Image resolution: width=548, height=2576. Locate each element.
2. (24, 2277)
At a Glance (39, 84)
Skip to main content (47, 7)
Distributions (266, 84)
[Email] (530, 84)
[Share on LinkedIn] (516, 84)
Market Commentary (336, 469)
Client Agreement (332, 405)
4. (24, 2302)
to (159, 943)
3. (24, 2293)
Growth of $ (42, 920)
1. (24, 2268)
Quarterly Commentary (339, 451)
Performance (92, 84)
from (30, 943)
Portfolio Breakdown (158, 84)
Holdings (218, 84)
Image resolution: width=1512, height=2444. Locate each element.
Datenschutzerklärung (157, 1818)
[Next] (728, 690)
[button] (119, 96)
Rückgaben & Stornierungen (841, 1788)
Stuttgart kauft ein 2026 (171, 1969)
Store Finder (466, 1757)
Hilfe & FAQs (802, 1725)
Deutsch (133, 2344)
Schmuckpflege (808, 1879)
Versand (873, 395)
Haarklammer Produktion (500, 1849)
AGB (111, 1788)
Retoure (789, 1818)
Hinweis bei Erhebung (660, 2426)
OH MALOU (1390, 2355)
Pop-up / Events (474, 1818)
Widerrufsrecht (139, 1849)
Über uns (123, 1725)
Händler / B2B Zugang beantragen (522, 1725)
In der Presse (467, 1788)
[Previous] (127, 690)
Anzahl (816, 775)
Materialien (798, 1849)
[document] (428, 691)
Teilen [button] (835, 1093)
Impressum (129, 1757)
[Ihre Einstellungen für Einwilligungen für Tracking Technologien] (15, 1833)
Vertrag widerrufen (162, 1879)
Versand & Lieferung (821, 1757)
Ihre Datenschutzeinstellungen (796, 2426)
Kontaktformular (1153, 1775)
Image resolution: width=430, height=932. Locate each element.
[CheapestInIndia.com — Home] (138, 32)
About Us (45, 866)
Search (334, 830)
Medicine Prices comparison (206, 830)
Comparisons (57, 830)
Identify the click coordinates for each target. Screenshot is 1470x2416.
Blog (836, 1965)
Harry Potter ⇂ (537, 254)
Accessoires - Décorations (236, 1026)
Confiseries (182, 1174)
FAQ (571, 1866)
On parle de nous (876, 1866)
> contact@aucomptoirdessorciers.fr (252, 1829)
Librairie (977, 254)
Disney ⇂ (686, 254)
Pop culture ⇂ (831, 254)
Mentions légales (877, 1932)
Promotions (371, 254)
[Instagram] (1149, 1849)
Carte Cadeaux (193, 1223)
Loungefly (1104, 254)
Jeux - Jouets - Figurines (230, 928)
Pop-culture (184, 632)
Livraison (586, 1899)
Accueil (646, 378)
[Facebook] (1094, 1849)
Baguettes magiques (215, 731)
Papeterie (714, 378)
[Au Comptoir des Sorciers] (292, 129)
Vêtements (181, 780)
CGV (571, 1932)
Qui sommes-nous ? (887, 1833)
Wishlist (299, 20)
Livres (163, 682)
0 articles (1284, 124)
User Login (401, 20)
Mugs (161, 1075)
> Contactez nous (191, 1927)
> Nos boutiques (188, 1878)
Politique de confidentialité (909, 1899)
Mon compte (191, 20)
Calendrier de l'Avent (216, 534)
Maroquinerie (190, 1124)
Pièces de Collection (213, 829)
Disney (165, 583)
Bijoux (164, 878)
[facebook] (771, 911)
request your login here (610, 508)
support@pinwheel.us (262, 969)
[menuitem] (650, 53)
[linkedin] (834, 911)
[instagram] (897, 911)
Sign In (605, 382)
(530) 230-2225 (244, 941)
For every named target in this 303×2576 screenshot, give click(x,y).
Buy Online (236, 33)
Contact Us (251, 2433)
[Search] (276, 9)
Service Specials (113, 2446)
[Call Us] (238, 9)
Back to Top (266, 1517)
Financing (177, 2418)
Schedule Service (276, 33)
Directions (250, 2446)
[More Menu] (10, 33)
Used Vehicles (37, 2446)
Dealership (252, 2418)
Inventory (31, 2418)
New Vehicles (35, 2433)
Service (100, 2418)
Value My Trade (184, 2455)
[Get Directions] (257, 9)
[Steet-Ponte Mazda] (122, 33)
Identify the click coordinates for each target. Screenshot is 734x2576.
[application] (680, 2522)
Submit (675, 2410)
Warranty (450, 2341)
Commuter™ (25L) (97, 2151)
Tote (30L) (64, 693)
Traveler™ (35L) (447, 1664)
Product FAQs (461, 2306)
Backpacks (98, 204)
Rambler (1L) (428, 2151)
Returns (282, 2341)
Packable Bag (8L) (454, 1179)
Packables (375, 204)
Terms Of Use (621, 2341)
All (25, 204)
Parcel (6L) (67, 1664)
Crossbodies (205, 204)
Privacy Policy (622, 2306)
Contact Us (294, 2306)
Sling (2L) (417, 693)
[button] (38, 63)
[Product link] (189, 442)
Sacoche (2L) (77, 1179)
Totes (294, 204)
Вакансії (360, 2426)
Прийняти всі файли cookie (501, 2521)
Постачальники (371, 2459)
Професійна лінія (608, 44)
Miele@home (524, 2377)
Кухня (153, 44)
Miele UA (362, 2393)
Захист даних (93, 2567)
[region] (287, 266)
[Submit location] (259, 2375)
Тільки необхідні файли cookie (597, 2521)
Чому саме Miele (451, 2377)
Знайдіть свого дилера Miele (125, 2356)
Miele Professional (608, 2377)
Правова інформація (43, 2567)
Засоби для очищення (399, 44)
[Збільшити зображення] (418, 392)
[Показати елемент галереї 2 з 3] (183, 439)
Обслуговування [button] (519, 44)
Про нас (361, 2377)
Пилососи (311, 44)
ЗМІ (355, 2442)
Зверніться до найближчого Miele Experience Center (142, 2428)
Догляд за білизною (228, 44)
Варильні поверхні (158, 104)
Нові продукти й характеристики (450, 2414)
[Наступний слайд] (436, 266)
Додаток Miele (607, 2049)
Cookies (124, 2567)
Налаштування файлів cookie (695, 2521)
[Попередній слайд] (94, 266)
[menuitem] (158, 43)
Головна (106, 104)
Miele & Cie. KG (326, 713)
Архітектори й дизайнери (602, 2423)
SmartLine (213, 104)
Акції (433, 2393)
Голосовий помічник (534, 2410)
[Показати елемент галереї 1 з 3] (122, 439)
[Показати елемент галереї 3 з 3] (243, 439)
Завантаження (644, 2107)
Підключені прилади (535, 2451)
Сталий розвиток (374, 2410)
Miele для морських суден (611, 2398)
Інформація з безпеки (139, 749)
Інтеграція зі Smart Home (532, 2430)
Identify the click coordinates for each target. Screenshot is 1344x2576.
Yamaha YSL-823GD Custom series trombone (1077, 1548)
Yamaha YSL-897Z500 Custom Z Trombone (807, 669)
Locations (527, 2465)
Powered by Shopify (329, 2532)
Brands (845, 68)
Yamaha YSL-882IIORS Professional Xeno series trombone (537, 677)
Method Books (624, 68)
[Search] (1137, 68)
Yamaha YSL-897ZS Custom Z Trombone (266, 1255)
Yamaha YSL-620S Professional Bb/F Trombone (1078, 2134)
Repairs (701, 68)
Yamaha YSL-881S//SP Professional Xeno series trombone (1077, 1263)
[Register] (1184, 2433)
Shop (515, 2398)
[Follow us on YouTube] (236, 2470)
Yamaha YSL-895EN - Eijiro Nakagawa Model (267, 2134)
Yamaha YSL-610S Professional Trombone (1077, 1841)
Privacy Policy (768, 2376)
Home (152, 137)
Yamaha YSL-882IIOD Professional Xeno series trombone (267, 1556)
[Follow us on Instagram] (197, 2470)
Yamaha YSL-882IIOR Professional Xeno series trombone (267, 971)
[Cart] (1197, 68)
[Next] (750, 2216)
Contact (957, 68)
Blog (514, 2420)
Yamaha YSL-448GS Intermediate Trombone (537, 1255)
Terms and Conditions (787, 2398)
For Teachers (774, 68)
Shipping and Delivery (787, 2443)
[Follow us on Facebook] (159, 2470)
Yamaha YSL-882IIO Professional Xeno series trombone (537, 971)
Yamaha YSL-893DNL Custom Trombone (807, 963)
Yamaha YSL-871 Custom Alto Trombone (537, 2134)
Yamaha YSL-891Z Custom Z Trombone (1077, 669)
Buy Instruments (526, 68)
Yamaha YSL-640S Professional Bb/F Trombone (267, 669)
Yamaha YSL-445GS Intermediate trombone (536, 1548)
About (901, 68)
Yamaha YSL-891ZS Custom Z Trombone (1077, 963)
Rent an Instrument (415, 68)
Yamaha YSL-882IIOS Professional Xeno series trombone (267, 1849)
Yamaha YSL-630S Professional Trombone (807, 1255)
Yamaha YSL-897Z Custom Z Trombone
^^^^^^^^^^^^^^^^
◆ **Exercise description**
Count the lines in the records above that contain the word "button", and give only that number.

◆ **Written solution**
4